Protein-coding gene in the species Homo sapiens
Flavin-containing monooxygenase 3 (FMO3), also known as dimethylaniline monooxygenase [N-oxide-forming] 3 and trimethylamine monooxygenase, is a flavoprotein enzyme (EC 1.14.13.148) that in humans is encoded by the FMO3 gene.[5][6][7][8]
This enzyme catalyzes the following chemical reaction, among others:[8]

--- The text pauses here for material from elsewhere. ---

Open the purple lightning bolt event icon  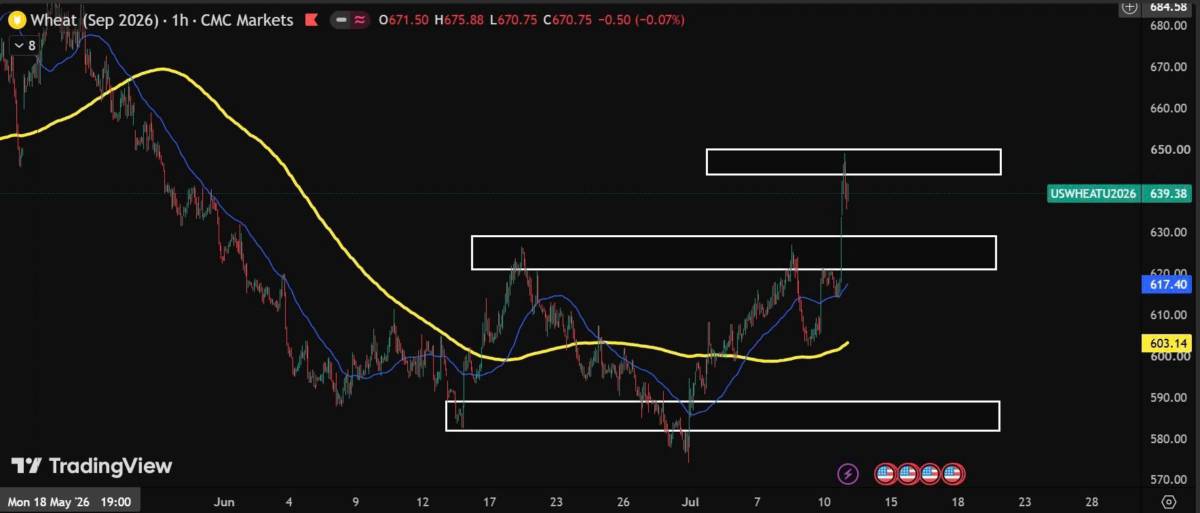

- trimethylamine + NADPH + H+ + O2 trimethylamine N-oxide + NADP+ + H2O
FMO3 is the main flavin-containing monooxygenase isoenzyme that is expressed in the liver of adult humans.[8][9][10] The human FMO3 enzyme catalyzes several types of reactions, including: the N-oxygenation of primary, secondary, and tertiary amines;[9][11] the S-oxygenation of nucleophilic sulfur-containing compounds;[9][11] and the 6-methylhydroxylation of the anti-cancer agent dimethylxanthenone acetic acid (DMXAA).[9][12]
FMO3 is the primary enzyme in humans which catalyzes the N-oxidation of trimethylamine into trimethylamine N-oxide;[8][10] FMO1 also does this, but to a much lesser extent than FMO3.[13][14] Genetic deficiencies of the FMO3 enzyme cause primary trimethylaminuria, also known as "fish odor syndrome".[8][15] FMO3 is also involved in the metabolism of many xenobiotics (i.e., exogenous compounds which are not normally present in the body),[9][10] such as the oxidative deamination of amphetamine.[9][16][17]
Cancer
The FMO3 gene has been observed progressively downregulated in human papillomavirus-positive neoplastic keratinocytes derived from uterine cervical preneoplastic lesions at different levels of malignancy.[20] For this reason, FMO3 is likely to be associated with tumorigenesis and may be a potential prognostic marker for progression of uterine cervical preneoplastic lesions.[20]